STAT is featuring a wonderful series called the Game of Genomes.
In this series, Carl Zimmer, a journalist, had his full genome sequenced AND managed to obtain the BAM file – which is no small feat. If you want to know why, you’ll need to read the article where he describes this saga.
In order to have his full genome sequence analyzed, Carl hand delivered the hard drive that his BAM file arrived on to a team of scientists. Turning to several individuals at universities who used him as a case study, he is referenced as “Individual Z.”
Graduate students poured over his results, and then met with Carl to tell him what they found.
The great thing about this article is that, first, Carl writes about this extremely technical topic in a way that is understandable and interesting for normal air-breathing humans. No graduate degree required.
Second, and the part I find fascinating, is that Carl’s experience lets us peek beneath the hood into the underpinnings of the world of genomic sequencing along with giving us a periscopic view into the future.
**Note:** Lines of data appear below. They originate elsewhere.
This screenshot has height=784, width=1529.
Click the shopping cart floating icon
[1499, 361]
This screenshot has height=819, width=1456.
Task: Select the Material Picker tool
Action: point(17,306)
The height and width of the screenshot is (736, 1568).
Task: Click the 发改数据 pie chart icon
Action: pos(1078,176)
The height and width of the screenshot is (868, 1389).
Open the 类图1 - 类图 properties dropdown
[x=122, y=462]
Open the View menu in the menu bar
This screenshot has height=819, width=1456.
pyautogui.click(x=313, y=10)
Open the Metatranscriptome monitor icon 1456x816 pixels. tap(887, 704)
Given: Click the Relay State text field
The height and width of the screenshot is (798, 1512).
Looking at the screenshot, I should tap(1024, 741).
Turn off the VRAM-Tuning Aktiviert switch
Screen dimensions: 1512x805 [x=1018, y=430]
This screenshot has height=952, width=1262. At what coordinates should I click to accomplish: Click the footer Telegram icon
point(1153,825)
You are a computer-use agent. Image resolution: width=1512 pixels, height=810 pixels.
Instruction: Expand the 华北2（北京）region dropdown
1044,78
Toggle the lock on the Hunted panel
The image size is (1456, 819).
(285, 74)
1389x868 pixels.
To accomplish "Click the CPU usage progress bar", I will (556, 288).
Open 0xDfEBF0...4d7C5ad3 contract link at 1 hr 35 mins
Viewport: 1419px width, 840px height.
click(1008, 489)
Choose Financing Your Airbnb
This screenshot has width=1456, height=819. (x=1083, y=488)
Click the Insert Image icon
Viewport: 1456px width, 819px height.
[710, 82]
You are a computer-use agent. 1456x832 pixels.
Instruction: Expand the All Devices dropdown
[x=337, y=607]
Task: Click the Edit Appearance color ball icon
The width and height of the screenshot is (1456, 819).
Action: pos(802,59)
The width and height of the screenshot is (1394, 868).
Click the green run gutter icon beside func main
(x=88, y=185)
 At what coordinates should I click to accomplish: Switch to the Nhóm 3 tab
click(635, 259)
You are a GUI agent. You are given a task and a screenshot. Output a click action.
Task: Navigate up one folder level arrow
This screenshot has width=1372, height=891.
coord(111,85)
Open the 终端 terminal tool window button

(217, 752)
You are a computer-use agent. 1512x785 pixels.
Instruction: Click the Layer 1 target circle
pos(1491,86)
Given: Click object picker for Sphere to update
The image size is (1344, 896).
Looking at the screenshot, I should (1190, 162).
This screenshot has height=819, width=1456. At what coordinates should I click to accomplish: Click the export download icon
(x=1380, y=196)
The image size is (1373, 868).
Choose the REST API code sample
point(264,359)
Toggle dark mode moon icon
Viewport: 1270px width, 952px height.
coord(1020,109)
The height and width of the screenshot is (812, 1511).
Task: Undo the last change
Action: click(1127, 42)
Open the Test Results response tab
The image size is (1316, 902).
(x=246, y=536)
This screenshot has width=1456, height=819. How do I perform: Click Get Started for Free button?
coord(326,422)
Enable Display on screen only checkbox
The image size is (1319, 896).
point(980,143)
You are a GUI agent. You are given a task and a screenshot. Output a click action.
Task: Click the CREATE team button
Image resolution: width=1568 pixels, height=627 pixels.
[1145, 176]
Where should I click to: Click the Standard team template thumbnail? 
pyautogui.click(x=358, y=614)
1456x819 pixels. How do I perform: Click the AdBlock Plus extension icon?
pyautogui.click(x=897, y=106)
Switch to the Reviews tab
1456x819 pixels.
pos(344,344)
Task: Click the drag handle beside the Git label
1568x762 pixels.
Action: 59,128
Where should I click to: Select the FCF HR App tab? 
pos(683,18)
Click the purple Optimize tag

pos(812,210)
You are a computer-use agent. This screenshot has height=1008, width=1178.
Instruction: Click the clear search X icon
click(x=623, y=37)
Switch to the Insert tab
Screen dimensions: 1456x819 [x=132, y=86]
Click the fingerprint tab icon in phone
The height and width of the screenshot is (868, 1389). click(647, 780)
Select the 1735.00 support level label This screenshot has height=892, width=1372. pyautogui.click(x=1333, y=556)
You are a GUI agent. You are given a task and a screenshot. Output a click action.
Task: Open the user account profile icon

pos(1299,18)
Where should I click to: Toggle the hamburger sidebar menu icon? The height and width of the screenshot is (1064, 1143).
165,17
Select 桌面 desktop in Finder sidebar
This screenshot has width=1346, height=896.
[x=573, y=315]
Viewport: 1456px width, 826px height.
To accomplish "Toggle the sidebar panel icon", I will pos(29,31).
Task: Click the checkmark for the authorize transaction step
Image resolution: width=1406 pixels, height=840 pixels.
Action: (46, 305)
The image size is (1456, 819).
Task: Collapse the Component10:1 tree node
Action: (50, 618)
Most people don’t realize we’re still on the frontier. Carl is on the very edge of that frontier.
You can read the series here. Keep scrolling for episodes – below the graphics. To date, 5 episodes have been published. At the end, you can sign up for the next episode.
Lastly, you can view the Supplemental Materials produced by the various labs here. Those are fascinating as well – but more technical in nature.
So, I have to ask…
How brave are you?
Carl was told that he had 3,559,137 “differences” when compared to the reference human genome. Difference = mutation. Some of those differences could be protective, some could be carriers of disease, meaning they don’t affect Carl but would affect a child if his wife also carried that mutation, some could be harmless, some could be disease producing, and some could be deadly.
These differences have the potential to represent the full range of outcomes – and along with the outcomes – the full range of emotional terror – from nothing to full blown panic attack.
Carl also has some “broken genes.” We all do. Mostly, they don’t matter…but some could, would and do. Carl’s apparently don’t – at least not much.
Would you want to know?
Would you want to know only if there was something that could be done?
Would this depress you or help you to plan your life more effectively?
Would this knowledge cause you anxiety or empower you? Maybe even inspire you?
Keep in mind that what we think we know today is often revised tomorrow – especially on the leading, sometimes bleeding, edge.
Read the article and share your thoughts.
Having worked on the leading edge of technology for 30+ years and genetic genealogy for 15+, I can tell you that I would jump at this opportunity in a heartbeat. I must carry two copies of the “incessant compulsion to learn” gene!